Where’s Charley?
1948
Song List
Unused Songs
Saunter Away
The Train That Brought You ToTown
Your Own College Band
“A lively score in a number of entertaining styles – Gilbert and Sullivan pastiche for the beginning, a marching song complete with umph-umph out of a French horn, a comic chorale for some female gossips, and standard romances in a pleasantly sentimental vein. Mr. Loesser combines song-writing with composing, which is a most acceptable notion.”
-Brooks Atkinson, Times
“A sublimely satisfactory evening. With its taste, its beauty, and its vigor it is the sort of show you fall in love with, and go back to see over and over again.”

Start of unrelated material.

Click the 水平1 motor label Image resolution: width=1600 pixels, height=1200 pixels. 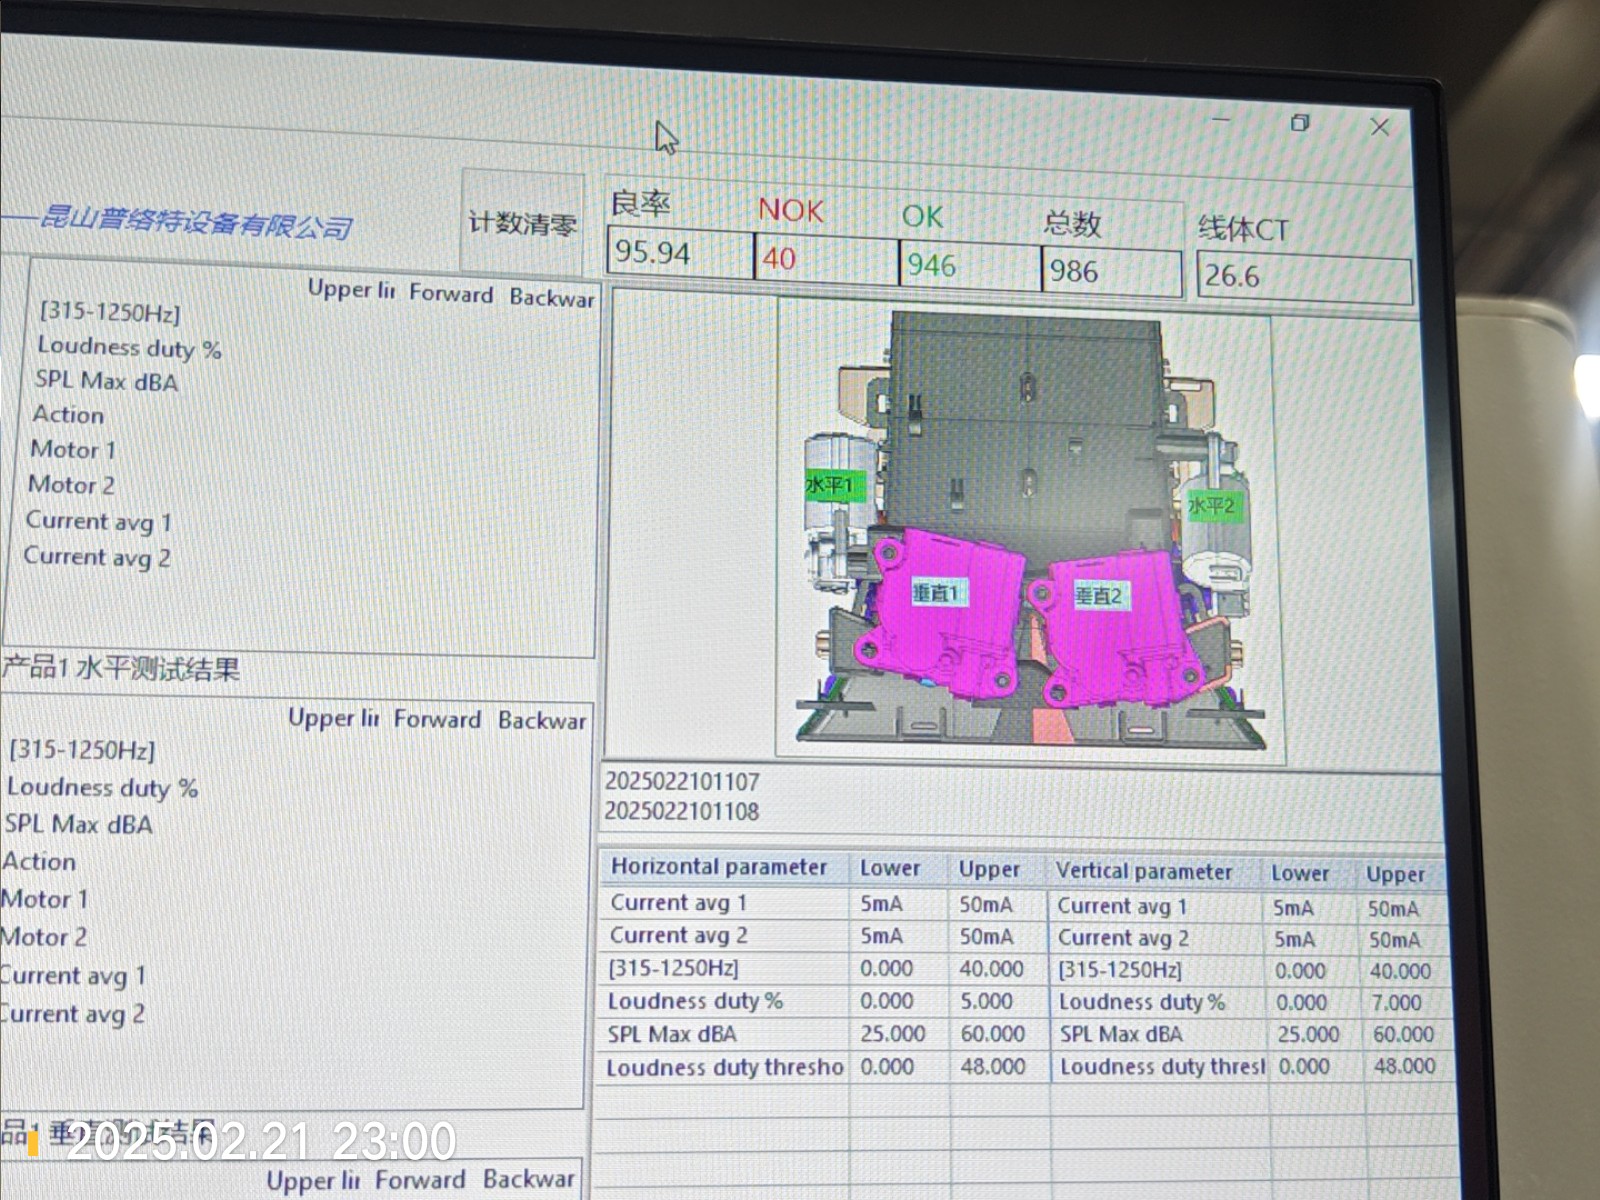[830, 486]
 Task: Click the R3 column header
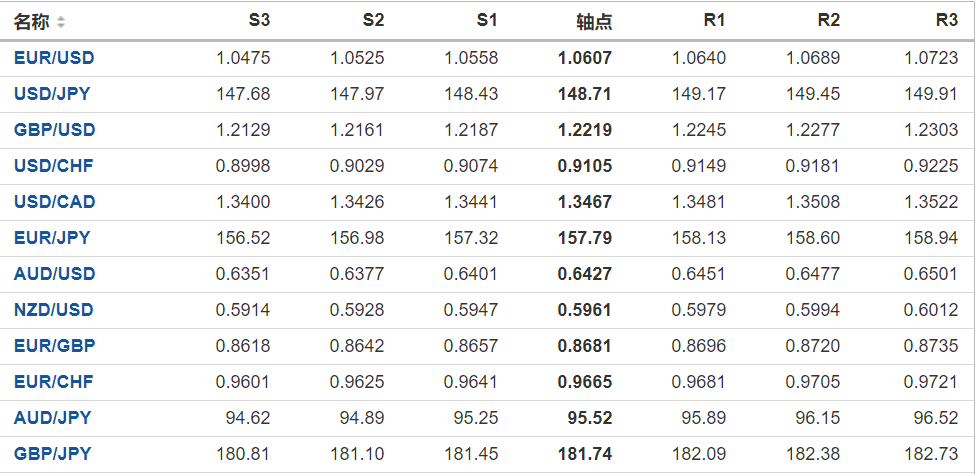pos(946,21)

-William Hawkins, World-Telegram
History
Opened at the St. James Theatre in New York on October 11, 1948 and ran for 792 performances. It was filmed by Warner Brothers in 1952 with Ray Bolger, Allyn Ann McLerie and Horace Cooper repeating their original roles. The Original London Cast recording, starring Norman Wisdom, is the only full recording of the score to date.
Short Synopsis
Life would be simple for Oxford undergraduates Jack and Charley if only they could be alone with their girlfriends, Kitty and Amy. Unfortunately, the English propriety of 1892 as embodied by Amy’s stuffy uncle, Lord Spettigue, prevents such an encounter. The lads had planned to enlist the aid of a chaperone – none other than Charley’s Aunt. But she is nowhere to be found, so, necessity being the mother invention, Charley dons the costume of an elderly matron and plays his own aunt. The confusion reaches its peak when Lord Spettigue and Jack’s father start pursuing the bogus-aunt, and Charley’s real aunt makes an untimely appearance. The musical is based on the classic play Charley’s Aunt, this elegant musical farce pits the ingenious boys against the forces of greed and hypocrisy – and greed and hypocrisy don’t stand a chance.